Hay una paella denominada Manolete. Se cuenta que una vez, en Barcelona, al diestro se le antojó comer arroz y la encargó al restaurante 7 Portes, donde solían ir Orson Welles y Lauren Bacall. Desde ese día, el restaurante tiene en el menú la paella Manolete, a base de cigalas, trozo de butifarra y una cola de langosta.

El mítico Lorenzo Díaz, del programa de Carlos Herrera, el sabio que llegó a Madrid en un camión de melones, no sabe explicarme con exactitud si la que ha pasado a la historia es la paella de 7 Portes o la que el diestro cordobés compartió en Valencia con Carlos Arruza, o quizás la que comió con Lupe Sino en Riscal. Lo cierto es que la instantánea se publicó en Dígame. Lo misterioso de esa foto es que la gente que rodea la paella no se siente hipnotizada por el aura del Cuarto Califa de Córdoba, sino que mira fijamente a la cola de la langosta.

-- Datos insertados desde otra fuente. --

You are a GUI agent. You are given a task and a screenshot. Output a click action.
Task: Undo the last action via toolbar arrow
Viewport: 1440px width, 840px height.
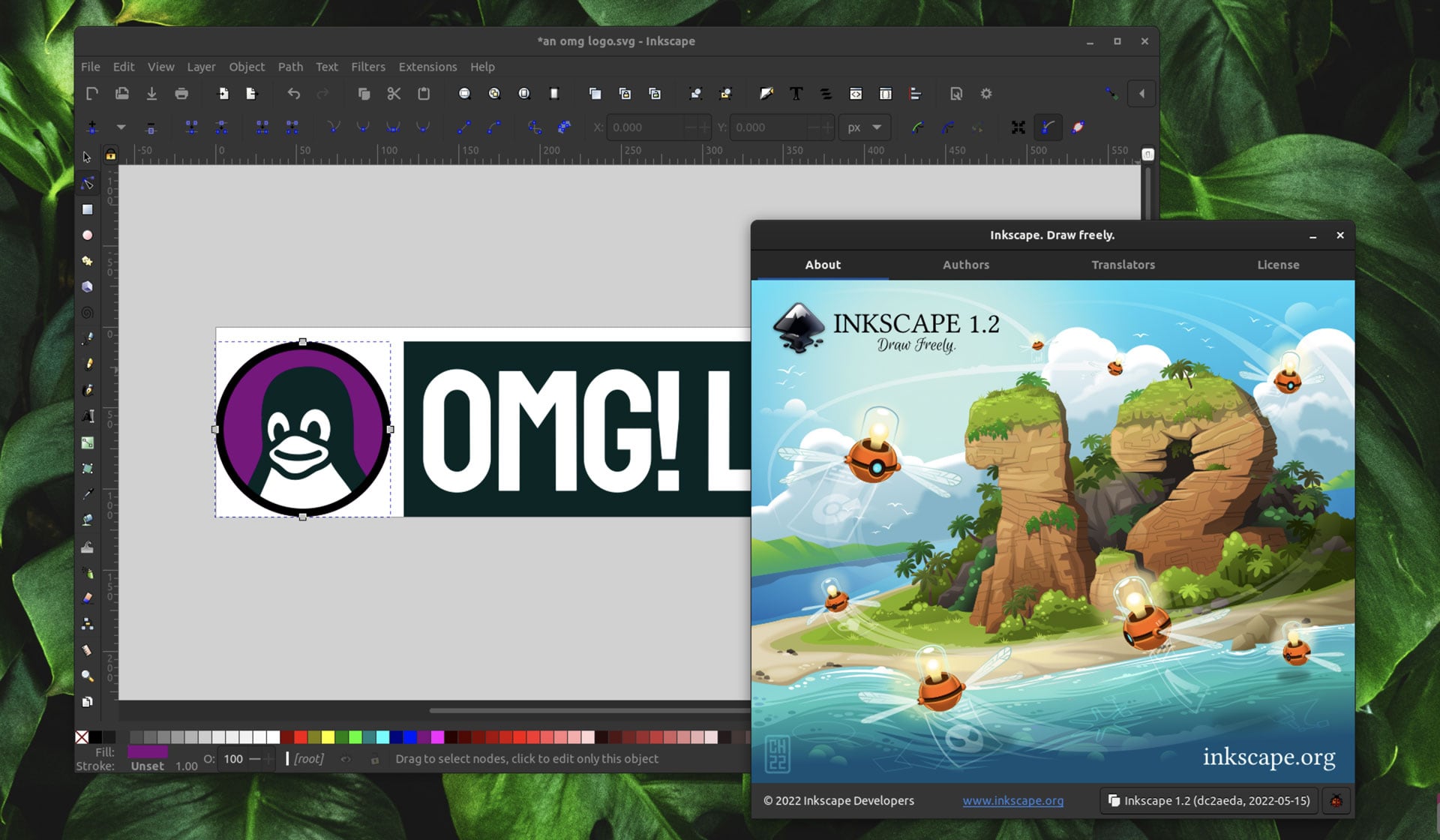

Hasta este siglo, el hambre no había creado más arte que la novela picaresca. La comida era popular -escribe en su libro de bodegones Lorenzo Díaz-, a base de ajos, azafrán y aceite: el cocido, las dos sardinas, la olla podrida. Una gastronomía arcaica, de arrieros y buhoneros, frailes cocinillas, monjas reposteras en bodegones de puntapié y ventorros de la mesta. Ya el hambre de la última posguerra avivó el talento de los cocineros, que antes eran franceses y sólo para los palacios; y en la galiposa de la posmodernidad la gente se quedó arrobada ante el arte culinario, como ante la paella de Manolete.

Los chefs son aclamados como toreros en la última hambruna. La televisión transmite constantemente, además de la faena de los cocineros, las adivinaciones de brujas catódicas. La gente es cada vez más supersticiosa; mejor sería que volviera a la religión o que visitara a la bruja de Andorra, como Pujol. Las televisiones se han hundido por dar noticias y han sido traspasadas a echadoras de cartas que se pasan las horas leyendo manos y naipes. No son aquellas gráciles gitanas que echaban la buenaventura por un real, ni tampoco aquellos gentiles trujamanes de El Quijote. ¿Por qué no contratarán a un actor, lo visten de zahorí y aparece como maese Pedro junto a su mono?